7 Antworten auf „Managers & Blogs“

  1. Marcel, alles nur laut gedacht, was ich jetzt schreibe…

    (1) Blogs als PR-Instrument wird es vermehrt geben. Aber die Blogs werden nicht von den Managern geschrieben werden, die haben keine Zeit dazu und gehen auch keine Risiken ein, die lassen schreiben (von der Marketingabteilung, zum Beispiel).

    (2) Das „private“ Bloggen hat – diese Prognose wage ich jetzt – den Zenit durchschritten, die NZZler haben Recht: Modeerscheinung… Knirsch.

    Blogs wie deiner sind doch die Ausnahme. Solche Ausnahmen gibt es sicher einige, aber ein Grossteil der Blogosphere ist doch Müll. Ärger als der Blick, sozusagen.

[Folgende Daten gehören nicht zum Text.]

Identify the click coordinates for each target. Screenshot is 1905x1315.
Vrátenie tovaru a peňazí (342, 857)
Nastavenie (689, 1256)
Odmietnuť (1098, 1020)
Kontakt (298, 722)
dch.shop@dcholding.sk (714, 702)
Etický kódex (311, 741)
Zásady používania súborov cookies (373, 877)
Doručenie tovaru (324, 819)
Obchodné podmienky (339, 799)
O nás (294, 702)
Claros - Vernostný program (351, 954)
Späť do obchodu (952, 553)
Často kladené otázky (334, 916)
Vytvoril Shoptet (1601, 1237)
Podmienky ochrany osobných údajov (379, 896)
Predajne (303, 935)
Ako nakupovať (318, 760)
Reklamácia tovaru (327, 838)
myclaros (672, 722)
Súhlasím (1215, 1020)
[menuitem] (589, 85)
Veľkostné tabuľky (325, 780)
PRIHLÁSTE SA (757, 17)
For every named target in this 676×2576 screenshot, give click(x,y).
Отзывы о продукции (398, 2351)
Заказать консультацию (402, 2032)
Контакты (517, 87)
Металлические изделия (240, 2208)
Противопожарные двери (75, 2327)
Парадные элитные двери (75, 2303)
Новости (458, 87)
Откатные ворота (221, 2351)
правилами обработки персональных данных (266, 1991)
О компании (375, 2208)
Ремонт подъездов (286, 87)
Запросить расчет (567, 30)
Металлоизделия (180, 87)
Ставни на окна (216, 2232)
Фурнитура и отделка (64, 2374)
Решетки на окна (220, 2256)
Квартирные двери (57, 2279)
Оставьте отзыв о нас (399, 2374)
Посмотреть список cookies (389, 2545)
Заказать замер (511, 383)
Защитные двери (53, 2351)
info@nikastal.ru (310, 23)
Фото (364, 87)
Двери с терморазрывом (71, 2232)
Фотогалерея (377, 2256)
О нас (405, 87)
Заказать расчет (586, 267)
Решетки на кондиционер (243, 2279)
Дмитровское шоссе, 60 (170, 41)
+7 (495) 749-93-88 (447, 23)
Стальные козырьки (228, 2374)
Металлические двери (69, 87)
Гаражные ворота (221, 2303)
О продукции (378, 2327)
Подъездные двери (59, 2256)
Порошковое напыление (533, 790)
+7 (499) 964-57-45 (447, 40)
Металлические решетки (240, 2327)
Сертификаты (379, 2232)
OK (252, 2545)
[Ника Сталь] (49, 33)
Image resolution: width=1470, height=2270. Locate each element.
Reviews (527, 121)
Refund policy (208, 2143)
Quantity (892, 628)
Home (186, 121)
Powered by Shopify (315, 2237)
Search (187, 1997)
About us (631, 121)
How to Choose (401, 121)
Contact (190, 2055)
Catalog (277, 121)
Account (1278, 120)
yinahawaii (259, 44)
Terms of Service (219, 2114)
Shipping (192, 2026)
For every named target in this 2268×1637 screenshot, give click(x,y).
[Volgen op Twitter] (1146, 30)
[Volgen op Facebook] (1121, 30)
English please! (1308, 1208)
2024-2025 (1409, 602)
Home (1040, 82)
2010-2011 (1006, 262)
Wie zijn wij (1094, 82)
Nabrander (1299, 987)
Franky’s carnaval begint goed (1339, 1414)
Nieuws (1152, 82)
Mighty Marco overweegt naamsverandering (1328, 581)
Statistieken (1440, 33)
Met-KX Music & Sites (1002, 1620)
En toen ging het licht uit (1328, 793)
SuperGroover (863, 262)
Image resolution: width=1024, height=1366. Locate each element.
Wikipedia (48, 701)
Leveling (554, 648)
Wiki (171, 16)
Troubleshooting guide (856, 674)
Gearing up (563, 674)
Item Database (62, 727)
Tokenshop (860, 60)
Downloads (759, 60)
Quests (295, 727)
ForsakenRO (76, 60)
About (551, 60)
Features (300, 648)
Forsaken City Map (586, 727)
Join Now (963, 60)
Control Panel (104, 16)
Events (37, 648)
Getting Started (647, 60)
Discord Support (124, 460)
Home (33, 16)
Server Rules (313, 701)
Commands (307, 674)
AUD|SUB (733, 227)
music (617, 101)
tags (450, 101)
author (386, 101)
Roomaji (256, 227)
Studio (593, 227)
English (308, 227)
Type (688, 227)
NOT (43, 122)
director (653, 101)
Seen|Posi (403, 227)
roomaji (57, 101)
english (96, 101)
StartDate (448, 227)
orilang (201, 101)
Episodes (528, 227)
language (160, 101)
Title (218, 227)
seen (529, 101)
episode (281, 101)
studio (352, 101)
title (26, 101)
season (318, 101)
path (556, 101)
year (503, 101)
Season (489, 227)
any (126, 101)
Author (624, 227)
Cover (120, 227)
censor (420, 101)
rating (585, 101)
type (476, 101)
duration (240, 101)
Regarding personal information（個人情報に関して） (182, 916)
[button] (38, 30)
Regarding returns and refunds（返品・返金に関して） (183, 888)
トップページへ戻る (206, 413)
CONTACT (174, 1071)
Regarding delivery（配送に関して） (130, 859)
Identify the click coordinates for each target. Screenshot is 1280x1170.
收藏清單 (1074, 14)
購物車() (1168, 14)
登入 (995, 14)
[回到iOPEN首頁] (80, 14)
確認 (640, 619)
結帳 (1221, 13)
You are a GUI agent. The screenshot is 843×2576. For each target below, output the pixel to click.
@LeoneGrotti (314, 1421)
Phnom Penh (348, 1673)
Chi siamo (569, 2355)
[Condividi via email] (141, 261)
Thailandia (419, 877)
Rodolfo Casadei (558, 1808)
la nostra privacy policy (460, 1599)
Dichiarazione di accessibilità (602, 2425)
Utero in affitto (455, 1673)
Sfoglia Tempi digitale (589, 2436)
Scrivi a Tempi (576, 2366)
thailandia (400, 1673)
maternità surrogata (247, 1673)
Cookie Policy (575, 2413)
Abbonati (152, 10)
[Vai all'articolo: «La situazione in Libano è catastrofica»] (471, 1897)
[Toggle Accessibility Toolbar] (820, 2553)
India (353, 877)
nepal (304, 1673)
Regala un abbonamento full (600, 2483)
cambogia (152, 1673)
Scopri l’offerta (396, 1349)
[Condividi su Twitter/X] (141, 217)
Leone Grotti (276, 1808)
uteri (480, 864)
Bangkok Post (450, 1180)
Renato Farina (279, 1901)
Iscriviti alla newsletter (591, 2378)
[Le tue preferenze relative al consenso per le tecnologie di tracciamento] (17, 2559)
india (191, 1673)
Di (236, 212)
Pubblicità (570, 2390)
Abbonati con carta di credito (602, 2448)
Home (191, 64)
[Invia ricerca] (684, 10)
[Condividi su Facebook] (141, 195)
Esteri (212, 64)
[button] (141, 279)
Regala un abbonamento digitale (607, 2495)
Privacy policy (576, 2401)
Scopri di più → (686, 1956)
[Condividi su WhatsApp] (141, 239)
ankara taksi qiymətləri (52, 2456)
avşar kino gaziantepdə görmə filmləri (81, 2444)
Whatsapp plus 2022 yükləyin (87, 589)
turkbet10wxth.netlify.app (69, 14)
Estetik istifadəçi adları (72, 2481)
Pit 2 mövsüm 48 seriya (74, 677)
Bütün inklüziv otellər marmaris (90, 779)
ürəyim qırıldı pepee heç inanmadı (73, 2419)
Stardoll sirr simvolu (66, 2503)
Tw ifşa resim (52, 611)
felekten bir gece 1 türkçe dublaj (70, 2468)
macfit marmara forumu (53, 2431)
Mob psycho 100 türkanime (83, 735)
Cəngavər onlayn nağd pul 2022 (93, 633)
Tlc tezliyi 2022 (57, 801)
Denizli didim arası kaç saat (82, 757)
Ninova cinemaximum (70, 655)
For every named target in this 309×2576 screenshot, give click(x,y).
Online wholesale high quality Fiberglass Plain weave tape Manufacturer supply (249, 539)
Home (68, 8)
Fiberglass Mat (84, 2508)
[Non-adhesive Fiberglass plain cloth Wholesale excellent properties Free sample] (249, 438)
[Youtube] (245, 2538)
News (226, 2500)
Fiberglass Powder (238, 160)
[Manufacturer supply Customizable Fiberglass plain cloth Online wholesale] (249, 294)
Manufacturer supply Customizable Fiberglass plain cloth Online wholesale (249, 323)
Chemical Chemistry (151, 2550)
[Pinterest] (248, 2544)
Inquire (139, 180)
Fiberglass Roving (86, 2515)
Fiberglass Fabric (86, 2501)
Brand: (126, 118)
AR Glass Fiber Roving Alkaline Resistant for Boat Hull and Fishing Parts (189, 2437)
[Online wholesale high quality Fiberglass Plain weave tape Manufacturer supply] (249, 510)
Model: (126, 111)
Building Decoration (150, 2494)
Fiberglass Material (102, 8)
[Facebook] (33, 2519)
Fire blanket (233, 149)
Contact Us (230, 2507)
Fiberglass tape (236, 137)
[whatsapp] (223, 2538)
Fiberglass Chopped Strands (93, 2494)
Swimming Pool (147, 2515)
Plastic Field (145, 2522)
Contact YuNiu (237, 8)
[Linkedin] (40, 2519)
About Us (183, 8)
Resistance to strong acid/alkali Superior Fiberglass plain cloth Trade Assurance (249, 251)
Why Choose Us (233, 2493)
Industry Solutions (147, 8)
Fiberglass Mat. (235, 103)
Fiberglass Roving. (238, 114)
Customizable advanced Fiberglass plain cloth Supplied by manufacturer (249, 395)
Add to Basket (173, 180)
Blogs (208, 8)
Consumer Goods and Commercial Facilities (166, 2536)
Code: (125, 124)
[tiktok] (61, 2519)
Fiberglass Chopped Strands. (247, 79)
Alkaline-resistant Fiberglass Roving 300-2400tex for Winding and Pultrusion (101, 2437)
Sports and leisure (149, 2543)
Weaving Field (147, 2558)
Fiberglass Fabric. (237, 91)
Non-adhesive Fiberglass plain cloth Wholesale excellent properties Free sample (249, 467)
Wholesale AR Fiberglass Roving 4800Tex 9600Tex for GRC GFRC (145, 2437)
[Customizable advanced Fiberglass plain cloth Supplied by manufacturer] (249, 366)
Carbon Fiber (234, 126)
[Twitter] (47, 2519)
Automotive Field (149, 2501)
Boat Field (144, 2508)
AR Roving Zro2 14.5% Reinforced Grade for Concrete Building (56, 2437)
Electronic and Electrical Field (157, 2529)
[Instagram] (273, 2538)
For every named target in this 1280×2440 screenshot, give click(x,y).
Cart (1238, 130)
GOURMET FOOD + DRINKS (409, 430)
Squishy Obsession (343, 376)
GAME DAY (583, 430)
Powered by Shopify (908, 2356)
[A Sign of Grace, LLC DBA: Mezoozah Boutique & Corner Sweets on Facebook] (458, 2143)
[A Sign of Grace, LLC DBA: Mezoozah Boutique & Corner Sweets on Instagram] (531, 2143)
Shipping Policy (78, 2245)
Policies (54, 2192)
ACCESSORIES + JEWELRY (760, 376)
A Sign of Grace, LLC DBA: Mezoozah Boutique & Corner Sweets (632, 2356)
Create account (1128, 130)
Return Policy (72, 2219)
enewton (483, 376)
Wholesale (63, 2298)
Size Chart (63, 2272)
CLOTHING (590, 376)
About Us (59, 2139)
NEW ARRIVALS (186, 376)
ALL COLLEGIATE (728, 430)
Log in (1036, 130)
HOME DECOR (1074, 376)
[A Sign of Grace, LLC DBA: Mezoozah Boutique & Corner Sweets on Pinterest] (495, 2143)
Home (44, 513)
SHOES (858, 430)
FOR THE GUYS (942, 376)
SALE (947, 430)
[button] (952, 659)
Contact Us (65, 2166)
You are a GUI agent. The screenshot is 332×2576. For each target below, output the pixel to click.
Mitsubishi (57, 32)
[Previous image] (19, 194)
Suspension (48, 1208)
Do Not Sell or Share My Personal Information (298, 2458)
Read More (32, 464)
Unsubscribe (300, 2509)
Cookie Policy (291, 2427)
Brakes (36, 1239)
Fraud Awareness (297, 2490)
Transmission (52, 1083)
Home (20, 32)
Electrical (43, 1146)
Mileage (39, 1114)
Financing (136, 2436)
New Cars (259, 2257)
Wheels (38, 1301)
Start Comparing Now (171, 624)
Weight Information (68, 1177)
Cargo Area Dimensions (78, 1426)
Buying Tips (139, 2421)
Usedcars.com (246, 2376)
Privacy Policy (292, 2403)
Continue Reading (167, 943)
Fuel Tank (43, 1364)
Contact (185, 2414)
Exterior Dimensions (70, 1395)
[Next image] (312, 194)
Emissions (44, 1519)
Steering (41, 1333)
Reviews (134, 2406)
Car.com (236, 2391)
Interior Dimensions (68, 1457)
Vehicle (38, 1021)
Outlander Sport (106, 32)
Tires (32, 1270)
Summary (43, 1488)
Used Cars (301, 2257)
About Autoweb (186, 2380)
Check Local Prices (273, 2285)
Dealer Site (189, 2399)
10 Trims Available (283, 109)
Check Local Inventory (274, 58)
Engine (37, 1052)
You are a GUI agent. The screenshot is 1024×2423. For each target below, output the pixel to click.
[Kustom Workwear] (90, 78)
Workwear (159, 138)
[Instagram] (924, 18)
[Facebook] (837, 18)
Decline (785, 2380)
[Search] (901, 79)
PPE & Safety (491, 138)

  2. Das wird höchstwahrscheinlich so sein, was die Top-Manager grosser, globaler Konzerne (wie es die WEF-Teilnehmer sind) betrifft – die schreiben kaum selber. Zum Management gehören aber nicht nur die obersten Führungskräfte; bei den anderen gehe ich davon aus, dass sie zwar auch keine Zeit haben (das gehört sich so ;-) ), dass sie sich aber die Zeit nehmen.

    Die Studie von FTD und Factiva bezieht sich aber nicht aufs Blog-Schreiben, sondern in erster Linie darauf, ob Managers Blogs wahrnehmen. Da bin ich davon überzeugt, dass immer mehr Managers – egal welcher Stufe – Blogs lesen.
    (Danke für die Blumen fürs JobBlog!)

  3. Ist doch völlig egal, welcher Medien das WEF sich bedient – die Sache wird immer die gleiche bleiben. Gegen aussen ein paar nette Worte als Image-Politur, eigentlich aber nur eine knallharte Vertretung der eigenen, wirtschaftlichen und ideologischen Interessen. Alle Jahre wieder.

    Blogs sind halt zurzeit grad „in“ und lassen sich sicher gut für die netten Worte verwenden. Ausserdem kann man damit sehr gut so tun, als sei einen der Kontakt zum Fussvolk wichtig. Und es lässt die verkalkten alten Herren jung und dynamisch erscheinen.

    Wieviel besser ist die Welt geworden, seit es das WEF gibt?

  4. Vom Grunde her ist es doch egal, ob Blogs nun „in“ sind oder nicht. Wenn ein Unternehmen sinnvoll im Netz auftritt, wird es Leser auf seinen Seiten binden. Ein Teil davon werden Kunden sein, ein Teil Mitbewerber, ein Teil Interessierte und ein Teil Blogger. Ob dort so geschrieben und veröffentlicht wird, wie es der Realität entspricht, das sollte wohl jeder Leser kritisch hinterfragen!

  5. @ den Experten:

    Über die Wirkung eines WEFs kann man in der Tat streiten oder zumindest unterschiedlicher Auffassung sein. Dass es sich bei den Teilnehmern nicht nur um „verkalkte Alte“ und nur um Herren handelt, widerlegt die jeweilige Teilnehmerliste.

    Dass die WEF-Teilnehmerinnen und -Teilnehmer sich für ihre eigenen Interessen einsetzen, finde ich verständlich und legitim. Das tun viele, ganz unabhängig davon, was sie vertreten.

    Zwischen den Zeilen lese ich sowas wie WEF=böse. Die Grundformel „mächtig=böse“ und „nicht-mächtig=gut“ ist mir dann doch etwas allzu einfach und entspricht in dieser Absolutheit nicht meiner Erfahrung – weder auf der einen noch auf der anderen Seite.

  6. Eine unzulässige Vereinfachung ist, wenn man von der Verpackung auf den Inhalt schliesst. Bloss weil das WEF nun ein Blog hat, ändert das am undemokratischen, einseitigen Wesen der Veranstaltung nichts. Es geht beim WEF nicht darum, die Welt zu verbessern, und trotzdem wird gegenüber den Medien jedes Jahr das gleiche Schauspiel mit den öffentlichen Vorträgen aufgeführt. Nun eben auch noch via die Blogosphäre.

  7. Eine unzulässige Vereinfachung ist, wenn man von der Verpackung auf den Inhalt schliesst.

    Das habe nicht! Ich habe leidglich darauf hingewiesen, dass die WEF-Organisation zum Schreiben im WEF-Blog aufruft. Nicht mehr, nicht weniger. Alles klar?